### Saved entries
══════

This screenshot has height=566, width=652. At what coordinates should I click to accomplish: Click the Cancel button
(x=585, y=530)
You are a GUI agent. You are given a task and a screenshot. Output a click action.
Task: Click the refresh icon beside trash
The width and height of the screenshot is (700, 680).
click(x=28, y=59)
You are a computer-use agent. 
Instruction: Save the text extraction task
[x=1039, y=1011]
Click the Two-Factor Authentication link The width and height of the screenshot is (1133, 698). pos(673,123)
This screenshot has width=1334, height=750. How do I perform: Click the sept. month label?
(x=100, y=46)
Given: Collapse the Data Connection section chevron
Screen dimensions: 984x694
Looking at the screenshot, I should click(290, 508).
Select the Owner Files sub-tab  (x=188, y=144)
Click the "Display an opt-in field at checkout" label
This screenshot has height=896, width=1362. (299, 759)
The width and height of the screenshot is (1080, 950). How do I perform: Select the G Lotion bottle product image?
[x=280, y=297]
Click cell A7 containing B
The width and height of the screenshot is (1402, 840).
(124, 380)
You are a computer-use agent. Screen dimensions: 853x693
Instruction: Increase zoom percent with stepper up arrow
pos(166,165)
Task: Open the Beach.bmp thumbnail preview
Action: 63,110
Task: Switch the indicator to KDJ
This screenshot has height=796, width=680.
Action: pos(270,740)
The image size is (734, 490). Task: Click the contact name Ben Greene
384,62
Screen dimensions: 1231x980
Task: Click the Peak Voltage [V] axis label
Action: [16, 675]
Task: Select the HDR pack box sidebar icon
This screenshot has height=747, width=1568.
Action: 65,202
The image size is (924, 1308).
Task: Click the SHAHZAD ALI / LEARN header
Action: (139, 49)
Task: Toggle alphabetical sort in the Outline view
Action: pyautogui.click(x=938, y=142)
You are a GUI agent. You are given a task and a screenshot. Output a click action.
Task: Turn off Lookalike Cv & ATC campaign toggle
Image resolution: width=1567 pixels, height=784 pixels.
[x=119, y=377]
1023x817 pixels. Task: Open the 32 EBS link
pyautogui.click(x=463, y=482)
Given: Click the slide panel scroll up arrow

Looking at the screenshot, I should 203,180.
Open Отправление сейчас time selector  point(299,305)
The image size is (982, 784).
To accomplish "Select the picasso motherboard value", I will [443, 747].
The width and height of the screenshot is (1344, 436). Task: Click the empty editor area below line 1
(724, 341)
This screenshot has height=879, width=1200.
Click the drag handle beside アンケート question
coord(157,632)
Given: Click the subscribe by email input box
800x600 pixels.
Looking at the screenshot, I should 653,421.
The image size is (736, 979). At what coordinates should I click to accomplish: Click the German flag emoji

══════

Search the entries for the word "computer" and copy every line that has it.

You are a computer-use agent. 
You are a computer-use agent. Screen dimensions: 853x693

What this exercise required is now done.